Go, Gary K. Wolfe!

The new issue of Locus arrived just before we left, so I spent some time reading reviews and commentary on the SF field over the weekend. It's actually a pretty good issue-- the retro-review of Isaac Asimov is interesting, and while the John Barnes interview doesn't ask the important question ("How can the same person write Mother of Storms and One for the Morning Glory?"), he says some interesting things about his other books. There's also a recommended reading list, that I'll probably comment on elsewhere.

I do want to mention, though, the review column by Gary K. Wolfe, in which he reads a stack of SF thrillers so you don't have to. In particular, he comments on Kim Stanley Robinson's forthcoming Sixty Days and Counting:

Part of the problem, of course, is Robinson's own fault: one of his main flaws as a writer of political thrillers is that he's not nuts.
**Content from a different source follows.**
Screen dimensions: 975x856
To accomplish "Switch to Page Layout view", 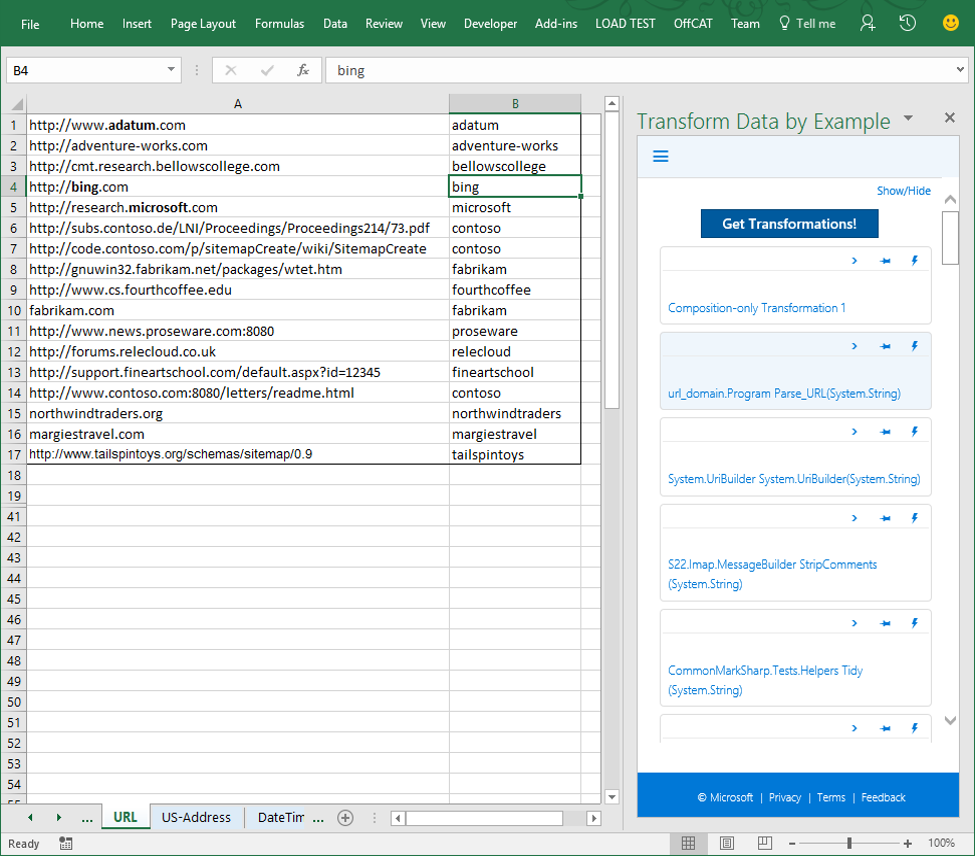I will point(727,844).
Orson Scott Card's Empire:

Card, at least in this novel, seems to draw his ideas of setting from Mapquest and of characterization from Mattel action figures... Since nearly all the best lines are given to the more right-wing figures, the overall effect is almost as if Ann Coulter had taken over a story conference for the TV series 24.

and (briefly) Michael Crichton:

[O]ne reason for taking note here of Michael Crichton's recent awful-warning novel Next is that it gives me the opportunity to point out how comparatively moderate, reasonable, and temperate Orson Scott Card seems.

I love it when reviewers get cranky.